Review: The Possessed

The Possessed by Witold Gombrowicz

Translated by Antonia Lloyd-Jones

Introduction by Adam Thirlwell

Black Cat, 416 pp., $17.00 (paper)

Review by Eric Vanderwall

 

In late July 1939, Polish author Witold Gombrowicz accepted an invitation from the Ministry of Industry to travel on a new cruise ship’s maiden voyage across the Atlantic, from Gdynia, Poland to Buenos Aires, Argentina. Gombrowicz was then thirty-five years old, enjoying the commercial and critical success from his 1933 collection of short stories, Tales from the time of Immaturity (later republished as Bacacy) and his 1937 novel Ferdydurke. He was at the beginning of what promised to be a rewarding career in letters. But less than a week after the ship docked in Buenos Aires, Germany invaded Poland, and Gombrowicz remained in Argentina for the next twenty-four years. He never returned to Poland.

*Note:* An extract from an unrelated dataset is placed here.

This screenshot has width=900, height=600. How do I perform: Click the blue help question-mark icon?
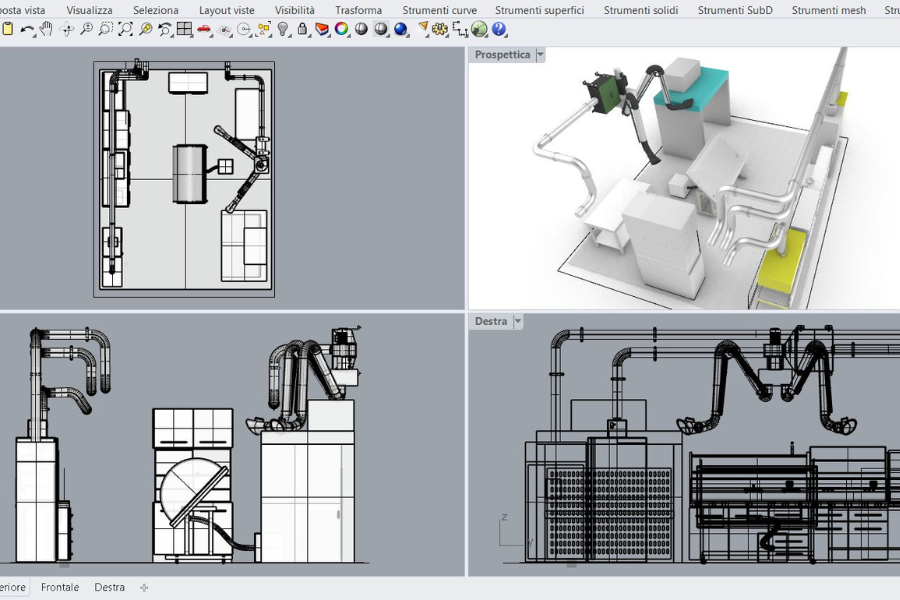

The war truncated not only Gombrowicz’s early authorial successes, but also the serial publication of his novel The Possessed, which ceased on September 3, in the midst of the Nazi invasion. The Possessed takes the form of a pastiche in which gothic tropes collide with the trappings of 1930s Poland. The novel opens on a train “somewhere beyond Lublin,” travelling into rural Poland. On board are Marian Walczak, twenty-year-old tennis coach; Maja Ochawołowska, a young woman from an aristocratic family of declining fortunes, who will be his pupil; the mad Prince Holszański; Cholawicki, Ochawołowska’s fiancé and the conniving secretary to the addled old prince; and Professor Skoliński, art historian keenly interested in what art treasures might lie hidden in the mad prince’s crumbling ancestral castle. All soon find themselves in remote Połka, where Holszański’s castle looms over the Ochawołowska estate, now lodging vacationers to improve the family’s dwindling wealth. Early chapters are replete with secrets revealed in purloined letters, scenes of confession secretly witnessed from closets, scheming heirs, bickering boarders, and rumors about a curse on the mad prince and his gloomy castle. The adherence to gothic conventions is thorough.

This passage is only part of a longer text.